Voluntarily not feeding deer through the summer will help to limit
the spread of CWD and other diseases.”
Grothman said he is not worried about the disease popping up
somewhere outside of the two CWD zones this summer because the
JCRAR did not extend the emergency ban.
“I believe that DNR attitude is there is no hunting season, so
baiting is not a problem and feeding will be minimal between now
and then,” he said. “Don’t but the onus on me. I called for the NRB
to meet again. I wanted feeding outside the zone, the NRB didn’t.
If the NRB had done what we wanted them to do, we wouldn’t have
this mess. I would have gone to Hwy. 64 (as a boundary). I was
willing to compromise, but the DNR board was bullheaded on this.

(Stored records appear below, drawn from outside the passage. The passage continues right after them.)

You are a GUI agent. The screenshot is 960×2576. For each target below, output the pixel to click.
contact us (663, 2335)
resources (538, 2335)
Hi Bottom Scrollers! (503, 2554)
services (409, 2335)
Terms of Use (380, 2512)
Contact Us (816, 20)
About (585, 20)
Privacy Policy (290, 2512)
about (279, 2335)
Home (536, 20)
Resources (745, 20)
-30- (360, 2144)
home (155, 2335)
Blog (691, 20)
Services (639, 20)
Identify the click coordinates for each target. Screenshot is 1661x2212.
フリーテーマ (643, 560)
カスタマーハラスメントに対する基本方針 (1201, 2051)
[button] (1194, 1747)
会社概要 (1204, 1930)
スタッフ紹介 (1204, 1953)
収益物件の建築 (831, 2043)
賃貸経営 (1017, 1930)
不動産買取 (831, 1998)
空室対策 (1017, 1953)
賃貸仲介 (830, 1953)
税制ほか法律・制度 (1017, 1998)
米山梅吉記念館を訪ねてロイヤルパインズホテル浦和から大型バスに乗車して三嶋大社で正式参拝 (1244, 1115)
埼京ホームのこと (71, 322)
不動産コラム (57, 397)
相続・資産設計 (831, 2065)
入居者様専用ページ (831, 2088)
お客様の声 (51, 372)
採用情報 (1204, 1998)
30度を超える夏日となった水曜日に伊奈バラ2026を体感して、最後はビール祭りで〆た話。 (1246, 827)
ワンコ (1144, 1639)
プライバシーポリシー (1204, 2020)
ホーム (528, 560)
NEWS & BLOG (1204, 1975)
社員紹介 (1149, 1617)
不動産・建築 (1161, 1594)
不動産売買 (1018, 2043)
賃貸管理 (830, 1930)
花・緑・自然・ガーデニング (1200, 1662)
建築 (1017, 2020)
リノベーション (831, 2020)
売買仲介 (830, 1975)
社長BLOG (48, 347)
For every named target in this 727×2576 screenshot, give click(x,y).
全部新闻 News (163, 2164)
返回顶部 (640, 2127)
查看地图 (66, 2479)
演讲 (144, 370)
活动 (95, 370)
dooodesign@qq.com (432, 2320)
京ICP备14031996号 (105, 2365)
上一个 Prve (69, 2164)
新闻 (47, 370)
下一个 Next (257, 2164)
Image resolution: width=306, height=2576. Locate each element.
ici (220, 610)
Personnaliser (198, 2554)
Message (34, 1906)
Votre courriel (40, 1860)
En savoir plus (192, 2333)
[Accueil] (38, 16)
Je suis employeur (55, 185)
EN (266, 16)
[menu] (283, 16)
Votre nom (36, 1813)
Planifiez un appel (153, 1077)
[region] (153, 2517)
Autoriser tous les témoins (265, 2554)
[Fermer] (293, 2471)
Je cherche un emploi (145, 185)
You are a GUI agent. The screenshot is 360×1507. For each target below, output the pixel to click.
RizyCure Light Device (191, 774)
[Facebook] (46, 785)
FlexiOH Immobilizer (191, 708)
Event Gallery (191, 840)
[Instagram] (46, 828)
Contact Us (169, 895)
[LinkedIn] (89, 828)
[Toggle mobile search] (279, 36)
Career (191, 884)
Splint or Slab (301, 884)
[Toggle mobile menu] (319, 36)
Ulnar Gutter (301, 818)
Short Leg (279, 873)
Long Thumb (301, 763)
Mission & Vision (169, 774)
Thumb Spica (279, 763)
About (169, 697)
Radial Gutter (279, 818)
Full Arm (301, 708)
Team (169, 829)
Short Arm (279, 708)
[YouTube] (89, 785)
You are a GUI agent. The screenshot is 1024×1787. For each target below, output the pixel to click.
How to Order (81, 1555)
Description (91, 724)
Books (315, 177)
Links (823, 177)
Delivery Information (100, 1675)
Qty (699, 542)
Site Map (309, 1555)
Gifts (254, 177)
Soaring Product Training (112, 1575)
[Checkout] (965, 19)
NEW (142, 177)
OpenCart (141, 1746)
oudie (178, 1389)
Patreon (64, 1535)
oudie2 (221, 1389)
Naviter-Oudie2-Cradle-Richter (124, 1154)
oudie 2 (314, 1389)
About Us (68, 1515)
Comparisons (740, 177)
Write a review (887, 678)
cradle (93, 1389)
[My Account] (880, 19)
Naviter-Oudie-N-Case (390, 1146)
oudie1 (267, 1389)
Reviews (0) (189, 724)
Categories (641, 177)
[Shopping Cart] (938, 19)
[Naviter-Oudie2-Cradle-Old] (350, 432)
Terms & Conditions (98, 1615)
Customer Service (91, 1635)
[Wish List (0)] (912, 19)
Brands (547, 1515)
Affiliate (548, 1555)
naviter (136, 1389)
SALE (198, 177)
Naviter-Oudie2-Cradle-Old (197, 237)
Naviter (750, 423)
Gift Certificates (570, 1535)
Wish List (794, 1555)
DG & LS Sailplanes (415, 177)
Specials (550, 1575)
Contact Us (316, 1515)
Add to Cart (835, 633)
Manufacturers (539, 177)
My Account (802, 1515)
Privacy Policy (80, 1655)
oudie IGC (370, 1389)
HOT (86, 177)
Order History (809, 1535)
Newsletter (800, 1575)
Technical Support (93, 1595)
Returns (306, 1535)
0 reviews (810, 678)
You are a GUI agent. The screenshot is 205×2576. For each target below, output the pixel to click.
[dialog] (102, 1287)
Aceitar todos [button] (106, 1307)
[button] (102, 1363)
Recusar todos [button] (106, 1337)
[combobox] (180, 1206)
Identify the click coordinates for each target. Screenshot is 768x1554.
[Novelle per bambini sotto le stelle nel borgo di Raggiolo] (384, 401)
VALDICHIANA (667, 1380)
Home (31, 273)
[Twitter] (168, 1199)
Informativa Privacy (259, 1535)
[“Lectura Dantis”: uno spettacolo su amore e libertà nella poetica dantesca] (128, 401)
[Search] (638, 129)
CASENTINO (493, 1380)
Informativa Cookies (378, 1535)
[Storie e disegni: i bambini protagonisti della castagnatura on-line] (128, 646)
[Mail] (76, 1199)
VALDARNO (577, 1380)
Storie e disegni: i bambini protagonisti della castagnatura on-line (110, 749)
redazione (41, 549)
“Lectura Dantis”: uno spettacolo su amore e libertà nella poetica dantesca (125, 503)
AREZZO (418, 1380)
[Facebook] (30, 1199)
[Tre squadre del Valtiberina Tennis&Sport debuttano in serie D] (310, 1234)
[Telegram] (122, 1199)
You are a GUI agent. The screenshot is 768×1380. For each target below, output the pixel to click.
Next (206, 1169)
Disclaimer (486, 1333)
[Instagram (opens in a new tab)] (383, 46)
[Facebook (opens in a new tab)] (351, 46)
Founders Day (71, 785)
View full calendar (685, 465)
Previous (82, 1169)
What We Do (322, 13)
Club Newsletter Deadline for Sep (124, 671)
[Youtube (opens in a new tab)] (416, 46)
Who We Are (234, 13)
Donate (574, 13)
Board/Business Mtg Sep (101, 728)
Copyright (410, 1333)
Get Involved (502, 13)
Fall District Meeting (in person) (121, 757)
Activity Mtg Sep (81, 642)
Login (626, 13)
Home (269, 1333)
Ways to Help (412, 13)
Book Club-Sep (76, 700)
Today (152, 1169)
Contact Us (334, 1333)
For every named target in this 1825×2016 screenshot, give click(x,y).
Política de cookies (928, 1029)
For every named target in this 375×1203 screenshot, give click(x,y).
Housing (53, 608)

Three times we met, three times we made it clear we don’t want this
to be a permanent thing. This was ultimately a negotiation; they
should have come back.
“If they (NRB) believe feeding is a problem, why wouldn’t they
want to reach a compromise with JCRAR. Compromise, this is a
political world,” he said.
On April 24, NRB members struggled with their final decision
after hearing from more than 50 people who spent most of the day
testifying before the board. NRB chairman Trig Solberg, vice
chairman Jim Tiefenthaler and member Stephen Willett tried to amend
the DNR rule to allow limited baiting and feeding, by permit, in
northern Wisconsin. Tiefenthaler’s amendment did not pass.
Board members Herb Behnke, Gerald O’Brien, Dan Poulson and
Jonathan Ela pointed to comments from six national wildlife disease
experts as their reason for voting in favor of the DNR rule.